- [INSTRUCTIONS TO FOLLOW]: Give the number of lines in the records below that hold "named"; nothing else is needed.

[Saved entries]
-.-.-
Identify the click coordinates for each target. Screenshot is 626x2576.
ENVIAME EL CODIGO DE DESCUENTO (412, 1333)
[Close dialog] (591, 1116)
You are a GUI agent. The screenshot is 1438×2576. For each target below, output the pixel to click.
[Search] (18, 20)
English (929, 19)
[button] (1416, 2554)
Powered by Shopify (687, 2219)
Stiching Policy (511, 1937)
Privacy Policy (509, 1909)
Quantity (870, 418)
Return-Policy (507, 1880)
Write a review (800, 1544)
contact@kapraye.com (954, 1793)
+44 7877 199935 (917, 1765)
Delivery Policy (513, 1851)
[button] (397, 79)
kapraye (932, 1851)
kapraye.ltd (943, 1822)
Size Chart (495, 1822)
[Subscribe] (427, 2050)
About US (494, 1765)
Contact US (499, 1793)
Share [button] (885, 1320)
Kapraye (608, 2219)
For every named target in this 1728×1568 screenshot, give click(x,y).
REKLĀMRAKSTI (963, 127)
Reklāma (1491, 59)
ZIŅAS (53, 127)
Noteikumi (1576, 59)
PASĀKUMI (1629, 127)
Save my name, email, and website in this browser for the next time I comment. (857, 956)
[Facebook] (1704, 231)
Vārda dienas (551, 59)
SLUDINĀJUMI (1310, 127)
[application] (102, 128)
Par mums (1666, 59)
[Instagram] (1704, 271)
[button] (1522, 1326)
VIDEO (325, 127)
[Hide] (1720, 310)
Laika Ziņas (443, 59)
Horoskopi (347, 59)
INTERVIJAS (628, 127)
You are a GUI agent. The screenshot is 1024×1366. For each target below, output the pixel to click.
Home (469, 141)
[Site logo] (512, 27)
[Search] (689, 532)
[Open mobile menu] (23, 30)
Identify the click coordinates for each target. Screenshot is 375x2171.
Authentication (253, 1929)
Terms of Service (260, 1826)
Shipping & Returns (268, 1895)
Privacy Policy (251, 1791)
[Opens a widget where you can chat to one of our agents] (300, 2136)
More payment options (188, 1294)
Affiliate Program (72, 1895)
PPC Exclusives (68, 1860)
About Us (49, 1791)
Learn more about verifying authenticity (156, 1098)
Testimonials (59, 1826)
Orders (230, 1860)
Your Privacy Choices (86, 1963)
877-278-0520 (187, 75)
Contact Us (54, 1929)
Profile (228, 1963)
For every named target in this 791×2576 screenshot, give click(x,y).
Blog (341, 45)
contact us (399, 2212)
-.-.-
- [RESPONSE AREA]: 2